- _Problem description_:
Gather every line of the rows below that contains the string "screenshot", copying each line in full. Case counts.

::::::::

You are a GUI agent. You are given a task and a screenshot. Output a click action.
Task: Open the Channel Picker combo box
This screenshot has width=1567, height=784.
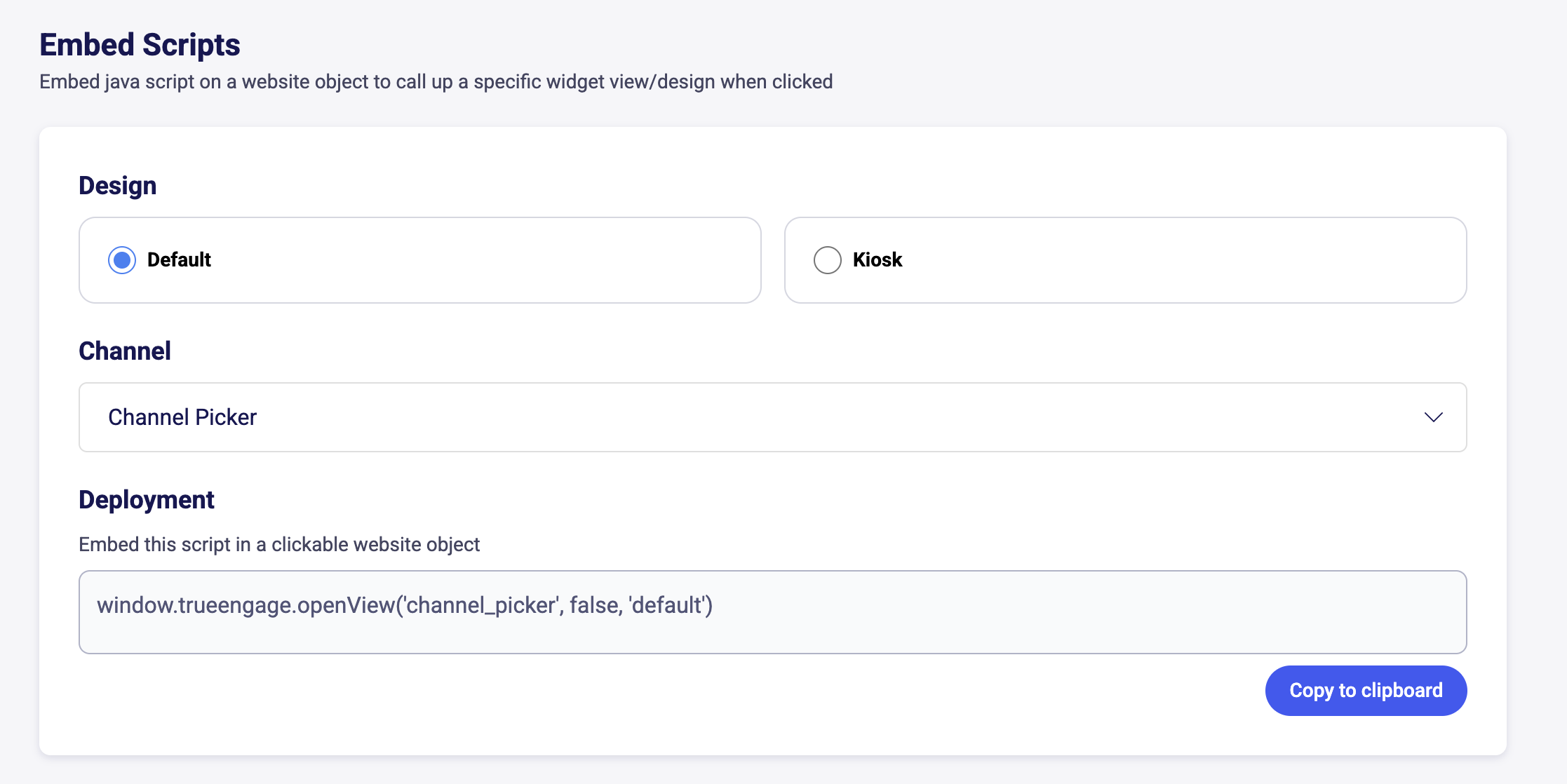[x=772, y=417]
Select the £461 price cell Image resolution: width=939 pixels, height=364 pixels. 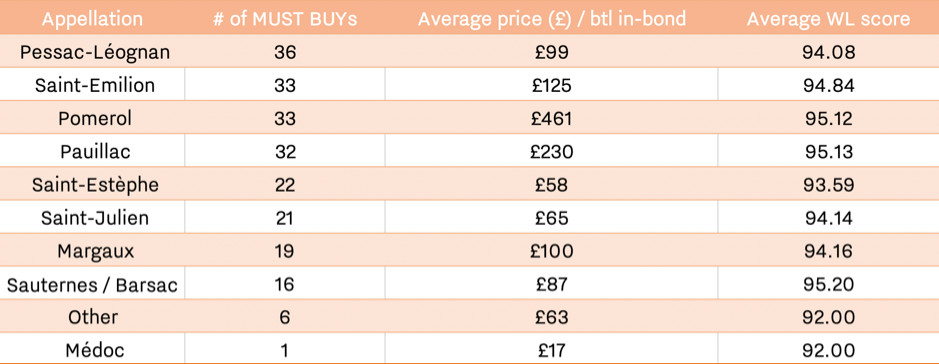coord(552,119)
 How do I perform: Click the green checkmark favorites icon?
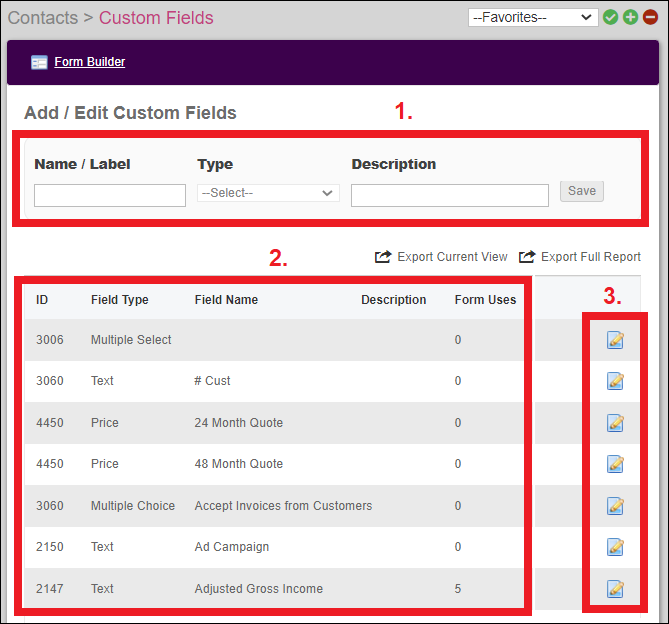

::::::::

- _Exercise output_:
You are a GUI agent. You are given a task and a screenshot. Output a click action.
This screenshot has width=1567, height=784.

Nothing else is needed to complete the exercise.